┌────────
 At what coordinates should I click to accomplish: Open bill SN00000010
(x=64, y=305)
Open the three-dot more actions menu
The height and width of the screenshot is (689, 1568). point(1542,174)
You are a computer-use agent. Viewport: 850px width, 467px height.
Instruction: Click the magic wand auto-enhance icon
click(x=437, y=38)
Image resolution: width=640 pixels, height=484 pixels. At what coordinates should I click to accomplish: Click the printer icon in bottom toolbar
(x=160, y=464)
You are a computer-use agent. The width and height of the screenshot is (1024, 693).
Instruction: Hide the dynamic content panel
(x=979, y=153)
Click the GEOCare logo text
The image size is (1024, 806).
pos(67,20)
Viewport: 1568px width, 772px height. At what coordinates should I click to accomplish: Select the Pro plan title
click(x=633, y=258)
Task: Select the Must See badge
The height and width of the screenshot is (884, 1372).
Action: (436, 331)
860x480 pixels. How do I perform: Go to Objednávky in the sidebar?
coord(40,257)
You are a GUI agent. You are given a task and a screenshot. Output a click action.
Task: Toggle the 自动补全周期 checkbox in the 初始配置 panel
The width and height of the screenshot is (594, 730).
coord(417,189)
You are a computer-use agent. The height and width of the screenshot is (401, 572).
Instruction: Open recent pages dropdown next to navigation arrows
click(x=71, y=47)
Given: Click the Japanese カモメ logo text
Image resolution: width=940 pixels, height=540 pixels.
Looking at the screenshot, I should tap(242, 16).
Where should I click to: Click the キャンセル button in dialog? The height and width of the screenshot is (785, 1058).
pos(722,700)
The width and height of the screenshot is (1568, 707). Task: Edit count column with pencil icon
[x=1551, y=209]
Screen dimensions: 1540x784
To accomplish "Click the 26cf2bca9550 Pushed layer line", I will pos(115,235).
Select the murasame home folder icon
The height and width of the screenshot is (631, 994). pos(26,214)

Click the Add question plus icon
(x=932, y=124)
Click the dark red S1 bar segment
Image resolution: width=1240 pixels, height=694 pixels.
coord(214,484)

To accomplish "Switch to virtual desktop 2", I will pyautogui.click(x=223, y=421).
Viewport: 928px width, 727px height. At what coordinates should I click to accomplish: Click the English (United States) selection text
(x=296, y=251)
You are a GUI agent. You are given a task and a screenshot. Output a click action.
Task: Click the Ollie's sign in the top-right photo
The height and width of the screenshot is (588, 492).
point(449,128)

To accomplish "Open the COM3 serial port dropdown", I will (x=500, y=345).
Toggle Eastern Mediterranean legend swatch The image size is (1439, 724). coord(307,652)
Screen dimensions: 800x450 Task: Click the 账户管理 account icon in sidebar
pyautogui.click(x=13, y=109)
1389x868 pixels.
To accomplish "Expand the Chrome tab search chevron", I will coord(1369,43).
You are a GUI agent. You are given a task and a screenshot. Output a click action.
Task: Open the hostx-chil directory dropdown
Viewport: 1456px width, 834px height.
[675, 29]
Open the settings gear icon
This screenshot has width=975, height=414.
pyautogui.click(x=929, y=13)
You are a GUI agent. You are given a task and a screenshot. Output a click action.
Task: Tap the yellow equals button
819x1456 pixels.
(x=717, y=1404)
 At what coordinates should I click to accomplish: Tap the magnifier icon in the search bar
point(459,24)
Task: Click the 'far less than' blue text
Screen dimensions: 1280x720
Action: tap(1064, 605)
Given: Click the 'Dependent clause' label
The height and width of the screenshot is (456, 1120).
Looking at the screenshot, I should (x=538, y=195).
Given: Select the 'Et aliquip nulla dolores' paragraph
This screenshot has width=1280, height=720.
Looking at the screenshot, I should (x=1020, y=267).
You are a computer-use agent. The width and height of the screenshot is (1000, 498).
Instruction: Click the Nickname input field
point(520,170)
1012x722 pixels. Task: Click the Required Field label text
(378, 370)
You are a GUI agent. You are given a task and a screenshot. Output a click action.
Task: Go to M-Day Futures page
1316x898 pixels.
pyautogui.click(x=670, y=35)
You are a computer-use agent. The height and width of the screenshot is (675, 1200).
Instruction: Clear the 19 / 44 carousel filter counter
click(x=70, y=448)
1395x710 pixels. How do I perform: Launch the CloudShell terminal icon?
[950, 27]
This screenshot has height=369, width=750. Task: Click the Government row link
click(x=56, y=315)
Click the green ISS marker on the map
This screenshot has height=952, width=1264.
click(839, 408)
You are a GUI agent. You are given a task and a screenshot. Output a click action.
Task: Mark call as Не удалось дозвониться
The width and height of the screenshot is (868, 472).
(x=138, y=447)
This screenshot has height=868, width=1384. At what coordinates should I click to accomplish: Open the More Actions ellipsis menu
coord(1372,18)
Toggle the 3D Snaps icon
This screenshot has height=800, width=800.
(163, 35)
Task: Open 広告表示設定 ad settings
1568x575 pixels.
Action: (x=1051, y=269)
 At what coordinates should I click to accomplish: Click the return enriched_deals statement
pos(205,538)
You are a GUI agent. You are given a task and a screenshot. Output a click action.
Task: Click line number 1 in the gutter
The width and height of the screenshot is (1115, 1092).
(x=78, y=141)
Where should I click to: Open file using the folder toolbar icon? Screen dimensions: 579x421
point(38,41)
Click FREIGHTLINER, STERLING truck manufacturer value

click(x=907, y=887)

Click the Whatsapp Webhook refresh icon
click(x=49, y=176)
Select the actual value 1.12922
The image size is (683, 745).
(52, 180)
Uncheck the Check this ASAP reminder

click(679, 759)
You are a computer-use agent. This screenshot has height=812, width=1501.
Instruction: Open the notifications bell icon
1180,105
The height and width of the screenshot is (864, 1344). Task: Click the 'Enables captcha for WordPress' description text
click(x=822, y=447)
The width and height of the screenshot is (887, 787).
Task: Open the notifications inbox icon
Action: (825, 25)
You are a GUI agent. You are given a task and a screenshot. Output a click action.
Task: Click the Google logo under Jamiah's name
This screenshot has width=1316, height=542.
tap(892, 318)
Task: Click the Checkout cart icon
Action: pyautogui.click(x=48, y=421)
└────────
• Activity: The expected response is the full data, reproduced exactly.

• Solution to this task:
 At what coordinates should I click to accomplish: Open bill SN00000010
(x=64, y=305)
Open the three-dot more actions menu
The height and width of the screenshot is (689, 1568). point(1542,174)
You are a computer-use agent. Viewport: 850px width, 467px height.
Instruction: Click the magic wand auto-enhance icon
click(x=437, y=38)
Image resolution: width=640 pixels, height=484 pixels. At what coordinates should I click to accomplish: Click the printer icon in bottom toolbar
(x=160, y=464)
You are a computer-use agent. The width and height of the screenshot is (1024, 693).
Instruction: Hide the dynamic content panel
(x=979, y=153)
Click the GEOCare logo text
The image size is (1024, 806).
pos(67,20)
Viewport: 1568px width, 772px height. At what coordinates should I click to accomplish: Select the Pro plan title
click(x=633, y=258)
Task: Select the Must See badge
The height and width of the screenshot is (884, 1372).
Action: (436, 331)
860x480 pixels. How do I perform: Go to Objednávky in the sidebar?
coord(40,257)
You are a GUI agent. You are given a task and a screenshot. Output a click action.
Task: Toggle the 自动补全周期 checkbox in the 初始配置 panel
The width and height of the screenshot is (594, 730).
coord(417,189)
You are a computer-use agent. The height and width of the screenshot is (401, 572).
Instruction: Open recent pages dropdown next to navigation arrows
click(x=71, y=47)
Given: Click the Japanese カモメ logo text
Image resolution: width=940 pixels, height=540 pixels.
Looking at the screenshot, I should tap(242, 16).
Where should I click to: Click the キャンセル button in dialog? The height and width of the screenshot is (785, 1058).
pos(722,700)
The width and height of the screenshot is (1568, 707). Task: Edit count column with pencil icon
[x=1551, y=209]
Screen dimensions: 1540x784
To accomplish "Click the 26cf2bca9550 Pushed layer line", I will pos(115,235).
Select the murasame home folder icon
The height and width of the screenshot is (631, 994). pos(26,214)

Click the Add question plus icon
(x=932, y=124)
Click the dark red S1 bar segment
Image resolution: width=1240 pixels, height=694 pixels.
coord(214,484)

To accomplish "Switch to virtual desktop 2", I will pyautogui.click(x=223, y=421).
Viewport: 928px width, 727px height. At what coordinates should I click to accomplish: Click the English (United States) selection text
(x=296, y=251)
You are a GUI agent. You are given a task and a screenshot. Output a click action.
Task: Click the Ollie's sign in the top-right photo
The height and width of the screenshot is (588, 492).
point(449,128)

To accomplish "Open the COM3 serial port dropdown", I will (x=500, y=345).
Toggle Eastern Mediterranean legend swatch The image size is (1439, 724). coord(307,652)
Screen dimensions: 800x450 Task: Click the 账户管理 account icon in sidebar
pyautogui.click(x=13, y=109)
1389x868 pixels.
To accomplish "Expand the Chrome tab search chevron", I will coord(1369,43).
You are a GUI agent. You are given a task and a screenshot. Output a click action.
Task: Open the hostx-chil directory dropdown
Viewport: 1456px width, 834px height.
[675, 29]
Open the settings gear icon
This screenshot has width=975, height=414.
pyautogui.click(x=929, y=13)
You are a GUI agent. You are given a task and a screenshot. Output a click action.
Task: Tap the yellow equals button
819x1456 pixels.
(x=717, y=1404)
 At what coordinates should I click to accomplish: Tap the magnifier icon in the search bar
point(459,24)
Task: Click the 'far less than' blue text
Screen dimensions: 1280x720
Action: tap(1064, 605)
Given: Click the 'Dependent clause' label
The height and width of the screenshot is (456, 1120).
Looking at the screenshot, I should (x=538, y=195).
Given: Select the 'Et aliquip nulla dolores' paragraph
This screenshot has width=1280, height=720.
Looking at the screenshot, I should (x=1020, y=267).
You are a computer-use agent. The width and height of the screenshot is (1000, 498).
Instruction: Click the Nickname input field
point(520,170)
1012x722 pixels. Task: Click the Required Field label text
(378, 370)
You are a GUI agent. You are given a task and a screenshot. Output a click action.
Task: Go to M-Day Futures page
1316x898 pixels.
pyautogui.click(x=670, y=35)
You are a computer-use agent. The height and width of the screenshot is (675, 1200).
Instruction: Clear the 19 / 44 carousel filter counter
click(x=70, y=448)
1395x710 pixels. How do I perform: Launch the CloudShell terminal icon?
[950, 27]
This screenshot has height=369, width=750. Task: Click the Government row link
click(x=56, y=315)
Click the green ISS marker on the map
This screenshot has height=952, width=1264.
click(839, 408)
You are a GUI agent. You are given a task and a screenshot. Output a click action.
Task: Mark call as Не удалось дозвониться
The width and height of the screenshot is (868, 472).
(x=138, y=447)
This screenshot has height=868, width=1384. At what coordinates should I click to accomplish: Open the More Actions ellipsis menu
coord(1372,18)
Toggle the 3D Snaps icon
This screenshot has height=800, width=800.
(163, 35)
Task: Open 広告表示設定 ad settings
1568x575 pixels.
Action: (x=1051, y=269)
 At what coordinates should I click to accomplish: Click the return enriched_deals statement
pos(205,538)
You are a GUI agent. You are given a task and a screenshot. Output a click action.
Task: Click line number 1 in the gutter
The width and height of the screenshot is (1115, 1092).
(x=78, y=141)
Where should I click to: Open file using the folder toolbar icon? Screen dimensions: 579x421
point(38,41)
Click FREIGHTLINER, STERLING truck manufacturer value

click(x=907, y=887)

Click the Whatsapp Webhook refresh icon
click(x=49, y=176)
Select the actual value 1.12922
The image size is (683, 745).
(52, 180)
Uncheck the Check this ASAP reminder

click(679, 759)
You are a computer-use agent. This screenshot has height=812, width=1501.
Instruction: Open the notifications bell icon
1180,105
The height and width of the screenshot is (864, 1344). Task: Click the 'Enables captcha for WordPress' description text
click(x=822, y=447)
The width and height of the screenshot is (887, 787).
Task: Open the notifications inbox icon
Action: (825, 25)
You are a GUI agent. You are given a task and a screenshot. Output a click action.
Task: Click the Google logo under Jamiah's name
This screenshot has width=1316, height=542.
tap(892, 318)
Task: Click the Checkout cart icon
Action: pyautogui.click(x=48, y=421)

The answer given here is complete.